Auto-Neuzulassungen brechen im Januar um fast ein Drittel ein

12:31
03.02.2021
In Deutschland sind im ersten Monat des neuen Jahres 169 754 Autos neu zugelassen worden. Das waren rund 31 Prozent weniger als im Januar des Vorjahres, wie das Kraftfahrt-Bundesamt (KBA) am Mittwoch mitteilte. Zum einen seien die Autohäuser in der Corona-Krise weiterhin geschlossen, hieß es vom Verband der Automobilindustrie (VDA) zur Begründung. Darüber hinaus sei zum Jahreswechsel die für ein halbes Jahr geltende Mehrwertsteuersenkung ausgelaufen, mit der der Bund Kaufanreize setzen wollte. Viele Verbraucher hätten deshalb noch im Dezember zum reduzierten Preis ein neues Auto gekauft. Diese Käufer fehlten dann im Januar.

Ungebrochen blieb hingegen der Trend zum Elektroauto. Laut KBA wurden im Januar 16 315 Neuwagen mit Elektroantrieb zugelassen. Das waren fast 118 Prozent mehr als im Januar des Vorjahres.

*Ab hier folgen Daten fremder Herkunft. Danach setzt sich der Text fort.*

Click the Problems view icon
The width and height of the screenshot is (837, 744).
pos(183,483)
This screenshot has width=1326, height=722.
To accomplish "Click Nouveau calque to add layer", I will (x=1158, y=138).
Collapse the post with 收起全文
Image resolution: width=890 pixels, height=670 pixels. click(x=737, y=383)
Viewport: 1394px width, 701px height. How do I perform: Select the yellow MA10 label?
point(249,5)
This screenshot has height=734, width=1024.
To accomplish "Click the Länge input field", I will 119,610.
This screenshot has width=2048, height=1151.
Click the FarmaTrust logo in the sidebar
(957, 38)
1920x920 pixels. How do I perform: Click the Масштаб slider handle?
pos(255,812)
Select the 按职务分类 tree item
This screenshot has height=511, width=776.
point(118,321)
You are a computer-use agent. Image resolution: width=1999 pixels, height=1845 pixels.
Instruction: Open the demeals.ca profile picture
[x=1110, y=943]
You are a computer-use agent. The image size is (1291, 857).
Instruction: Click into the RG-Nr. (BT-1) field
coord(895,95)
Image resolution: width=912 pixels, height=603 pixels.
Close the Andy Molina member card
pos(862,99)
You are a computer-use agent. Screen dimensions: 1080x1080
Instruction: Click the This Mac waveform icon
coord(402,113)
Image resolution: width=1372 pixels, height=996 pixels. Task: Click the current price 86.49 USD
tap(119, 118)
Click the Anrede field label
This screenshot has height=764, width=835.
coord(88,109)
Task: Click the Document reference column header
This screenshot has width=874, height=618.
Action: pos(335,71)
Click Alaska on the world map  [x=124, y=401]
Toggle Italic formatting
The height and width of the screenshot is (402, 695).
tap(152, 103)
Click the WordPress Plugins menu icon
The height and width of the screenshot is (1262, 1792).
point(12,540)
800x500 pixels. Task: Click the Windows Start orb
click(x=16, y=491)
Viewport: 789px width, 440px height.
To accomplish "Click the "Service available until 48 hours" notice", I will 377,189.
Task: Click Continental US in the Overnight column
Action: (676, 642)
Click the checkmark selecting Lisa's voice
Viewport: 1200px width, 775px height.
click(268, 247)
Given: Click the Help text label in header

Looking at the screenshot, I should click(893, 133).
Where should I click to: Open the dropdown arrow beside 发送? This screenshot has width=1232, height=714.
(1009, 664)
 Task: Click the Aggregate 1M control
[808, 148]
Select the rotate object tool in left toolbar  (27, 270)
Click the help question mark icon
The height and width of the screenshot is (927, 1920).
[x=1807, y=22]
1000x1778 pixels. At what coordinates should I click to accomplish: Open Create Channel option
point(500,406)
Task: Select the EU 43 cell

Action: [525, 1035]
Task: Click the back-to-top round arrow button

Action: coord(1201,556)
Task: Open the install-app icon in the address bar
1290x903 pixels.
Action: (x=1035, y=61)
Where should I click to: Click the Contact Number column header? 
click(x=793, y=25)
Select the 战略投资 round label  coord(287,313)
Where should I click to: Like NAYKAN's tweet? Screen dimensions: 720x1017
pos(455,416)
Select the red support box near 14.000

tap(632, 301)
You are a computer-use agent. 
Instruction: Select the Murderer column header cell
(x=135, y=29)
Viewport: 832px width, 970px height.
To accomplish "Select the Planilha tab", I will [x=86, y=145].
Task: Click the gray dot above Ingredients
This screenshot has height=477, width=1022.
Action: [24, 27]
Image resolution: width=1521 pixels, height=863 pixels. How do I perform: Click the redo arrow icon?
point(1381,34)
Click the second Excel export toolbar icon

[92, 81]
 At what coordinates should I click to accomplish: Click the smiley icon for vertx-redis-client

Somit handelte es sich bei fast jeder zehnten Neuzulassung um ein Elektrofahrzeug.

Der deutsche Automarkt war im ersten Jahr der Corona-Krise um rund 19 Prozent eingebrochen. VDA-Präsidentin Hildgard Müller geht für 2021 vor allem ab dem zweiten Halbjahr von einer Verbesserung aus. Um 8 Prozent soll der Markt demnach wachsen mit rund 3,15 Millionen Neuzulassungen. Vom Vorkrisen-Niveau wären solche Zahlen allerdings weit entfernt. Im Jahr 2019 hatte es starke 3,6 Millionen Neuzulassungen gegeben. 2020 waren es hingegen lediglich 2,9 Millionen.

(dpa)

Spahn: Gespräche über Sputnik-V-Produktion in Europa

12:29
03.02.2021
Nach Angaben von Bundesgesundheitsminister Jens Spahn (CDU) gibt es Überlegungen zur Produktion des russischen Impfstoffs Sputnik V in Europa. Bei Gesprächen mit der russischen Seite habe es die Bitte gegeben, zu schauen, ob es in Deutschland oder Europa Produktionskapazitäten geben könne, sagte Spahn am Mittwoch bei einer Online-Konferenz von «Tagesspiegel», «Zeit», «Handelsblatt» und «Wirtschaftswoche». «Wir können ja auch Unterstützung geben für die Produktion eines Impfstoffes, der in Europa noch gar nicht oder gar nicht zugelassen ist.» Da sei man vermittelnd tätig.

Der Gesundheitsminister sagte, er freue sich über jeden Impfstoff, der Wirksamkeit zeige, sicher sei und einen Unterschied machen könne. «In welchem Umfang das bei Sputnik V der Fall ist, muss jetzt einfach auch die Zulassungsbehörde sich anschauen.» Es gebe Kontakt, und das Verfahren zur Zulassung beginne formal bei der Europäischen Arzneimittelbehörde EMA. Nach Angaben aus Moskau war dort ein entsprechender Antrag im Januar eingereicht worden.

Bundeskanzlerin Angela Merkel (CDU) hatte sich am Dienstag in der in der ARD-Sendung «Farbe bekennen» grundsätzlich offen für den Einsatz des russischen Impfstoffs auch in Deutschland gezeigt. Jeder Impfstoff sei in der EU willkommen, aber zugelassen werde er nur, wenn er der EMA die notwendigen Daten vorlege. Merkel hat nach eigenen Angaben über das Thema auch mit Russlands Präsident Wladimir Putin gesprochen.

Nach Kritik an fehlenden belastbaren Studien hatten russische Forscher weitere Details zu dem Corona-Impfstoff Sputnik V veröffentlicht. Nach den neuen Daten hat das Vakzin eine Wirksamkeit von 91,6 Prozent. Die Ergebnisse wurden am Dienstag im medizinischen Fachblatt «The Lancet» publiziert. Spahn sprach von ermutigenden Daten.

Der Kreml sprach am Mittwoch von einer «sehr wichtigen Veröffentlichung, die die Zuverlässigkeit und Wirksamkeit des russischen Impfstoffes gezeigt» habe. Jeden Tag steige die Zahl der Länder, die Sputnik V registrieren wollten, sagte Sprecher Dmitri Peskow der Agentur Interfax zufolge. «In naher Zukunft ist geplant, die Produktion des Impfstoffs auch im Ausland aufzubauen.»